Opgeslagen gegevens:
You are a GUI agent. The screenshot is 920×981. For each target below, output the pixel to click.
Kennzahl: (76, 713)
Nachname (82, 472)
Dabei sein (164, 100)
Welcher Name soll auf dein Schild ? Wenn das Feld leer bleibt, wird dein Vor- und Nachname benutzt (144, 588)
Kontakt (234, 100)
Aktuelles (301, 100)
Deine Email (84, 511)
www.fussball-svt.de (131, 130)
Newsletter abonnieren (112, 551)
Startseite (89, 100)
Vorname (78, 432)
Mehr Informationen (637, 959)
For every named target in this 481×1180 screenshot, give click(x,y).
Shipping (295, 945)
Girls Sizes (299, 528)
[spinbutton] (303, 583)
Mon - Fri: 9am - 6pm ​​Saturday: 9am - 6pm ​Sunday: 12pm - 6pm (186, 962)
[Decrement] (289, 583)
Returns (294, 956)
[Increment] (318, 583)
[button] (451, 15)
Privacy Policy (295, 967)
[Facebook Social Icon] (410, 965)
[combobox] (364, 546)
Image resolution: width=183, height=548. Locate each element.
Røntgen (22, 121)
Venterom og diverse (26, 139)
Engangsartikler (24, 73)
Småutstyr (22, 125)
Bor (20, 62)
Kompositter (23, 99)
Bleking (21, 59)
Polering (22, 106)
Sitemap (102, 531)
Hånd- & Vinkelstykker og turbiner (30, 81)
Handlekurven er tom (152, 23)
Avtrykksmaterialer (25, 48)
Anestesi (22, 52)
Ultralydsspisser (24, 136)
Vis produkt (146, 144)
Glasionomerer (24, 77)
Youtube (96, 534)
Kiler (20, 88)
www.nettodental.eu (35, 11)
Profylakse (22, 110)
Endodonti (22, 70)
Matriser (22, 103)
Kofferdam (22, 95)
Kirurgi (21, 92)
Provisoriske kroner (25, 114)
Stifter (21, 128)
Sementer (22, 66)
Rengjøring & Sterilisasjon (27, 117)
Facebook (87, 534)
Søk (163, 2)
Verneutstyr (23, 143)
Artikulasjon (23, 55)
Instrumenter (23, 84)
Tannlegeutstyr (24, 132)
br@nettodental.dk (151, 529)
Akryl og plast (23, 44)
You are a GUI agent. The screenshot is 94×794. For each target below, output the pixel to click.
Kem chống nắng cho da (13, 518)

### Opdracht
Schrijf de volledige lijst hierboven woordelijk over, regel voor regel en van de eerste tot de laatste regel.

### Eindresultaat
You are a GUI agent. The screenshot is 920×981. For each target below, output the pixel to click.
Kennzahl: (76, 713)
Nachname (82, 472)
Dabei sein (164, 100)
Welcher Name soll auf dein Schild ? Wenn das Feld leer bleibt, wird dein Vor- und Nachname benutzt (144, 588)
Kontakt (234, 100)
Aktuelles (301, 100)
Deine Email (84, 511)
www.fussball-svt.de (131, 130)
Newsletter abonnieren (112, 551)
Startseite (89, 100)
Vorname (78, 432)
Mehr Informationen (637, 959)
For every named target in this 481×1180 screenshot, give click(x,y).
Shipping (295, 945)
Girls Sizes (299, 528)
[spinbutton] (303, 583)
Mon - Fri: 9am - 6pm ​​Saturday: 9am - 6pm ​Sunday: 12pm - 6pm (186, 962)
[Decrement] (289, 583)
Returns (294, 956)
[Increment] (318, 583)
[button] (451, 15)
Privacy Policy (295, 967)
[Facebook Social Icon] (410, 965)
[combobox] (364, 546)
Image resolution: width=183, height=548. Locate each element.
Røntgen (22, 121)
Venterom og diverse (26, 139)
Engangsartikler (24, 73)
Småutstyr (22, 125)
Bor (20, 62)
Kompositter (23, 99)
Bleking (21, 59)
Polering (22, 106)
Sitemap (102, 531)
Hånd- & Vinkelstykker og turbiner (30, 81)
Handlekurven er tom (152, 23)
Avtrykksmaterialer (25, 48)
Anestesi (22, 52)
Ultralydsspisser (24, 136)
Vis produkt (146, 144)
Glasionomerer (24, 77)
Youtube (96, 534)
Kiler (20, 88)
www.nettodental.eu (35, 11)
Profylakse (22, 110)
Endodonti (22, 70)
Matriser (22, 103)
Kofferdam (22, 95)
Kirurgi (21, 92)
Provisoriske kroner (25, 114)
Stifter (21, 128)
Sementer (22, 66)
Rengjøring & Sterilisasjon (27, 117)
Facebook (87, 534)
Søk (163, 2)
Verneutstyr (23, 143)
Artikulasjon (23, 55)
Instrumenter (23, 84)
Tannlegeutstyr (24, 132)
br@nettodental.dk (151, 529)
Akryl og plast (23, 44)
You are a GUI agent. The screenshot is 94×794. For each target below, output the pixel to click.
Kem chống nắng cho da (13, 518)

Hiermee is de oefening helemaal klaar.